Typical eddies move usually westwards at speeds of 1-2 cm/sec (not as fast as you might have imagined). Modons have the ability to travel almost 10 times faster than a typical eddy and cover distances of even more than 1,000 km. They can last for about 6 months before splitting up and gradually die off. [2, 3]
Eddies "travelling" along coastal areas may meet up with friction because of the coastline. This leads to another mass of water starting to spin in the opposite direction. The bottoms of the two whirlpools will then join in U-resembling shape and the couple will live together for a few months, enjoying a cruise over the planet's oceans. Another idea for a modon formation is that two whirlpools meet in the ocean, collide and become entwined. But both ideas need further studying before deciding which one is true. 

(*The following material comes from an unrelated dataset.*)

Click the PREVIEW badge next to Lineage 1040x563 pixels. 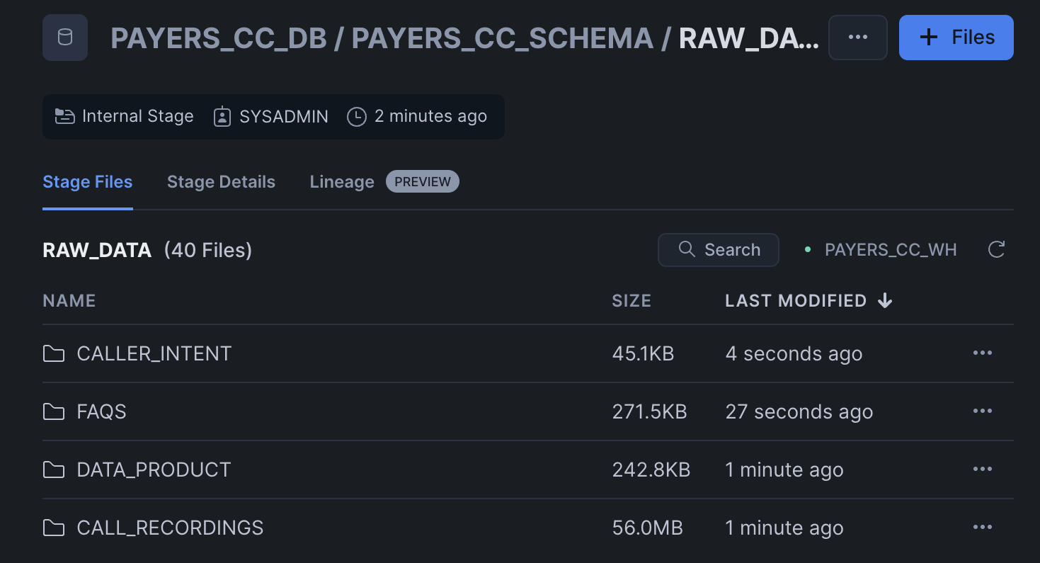pyautogui.click(x=422, y=181)
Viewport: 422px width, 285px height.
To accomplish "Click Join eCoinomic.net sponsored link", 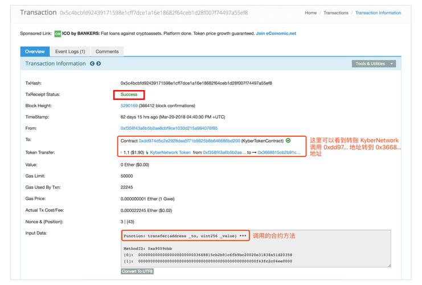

They are thought to be the ocean equivalent to smoke rings. Oceanographer Chris Hughes (one of the leading scientists of the study) referred to them as "half a smoke ring". He also thinks that a modon's high speed might be the result of the balance between the two eddies, which could possibly explain why the modons move eastwards instead of westwards. 
A smoke ring is a circular vortex of smoke (read more on wikipedia). Modons are an aquatic equivalent of a smoke ring. They are actually called half smoke rings because the eddy system forms half a circle, as the other half is cut off by the surface of the water. 
Eddies stir up the ocean waters, transferring nutrients and changing the temperatures of the oceans, as they bring warmer water towards the poles and then colder waters towards near the equator latitudes. They are even thought to "transfer" marine life from one area to another. [2, 4, 7]
As beneficial as they might be, eddies "feed" deeper waters, since they bring valuable nutrients for the phytoplankton; they can cause damage as well. Oceanographer Glen Flierl (University of Massachusetts) underlines indications that eddies crashing on the continental shelf might "srap off" zooplankton and fish larvae, which leads to a marine life population decline.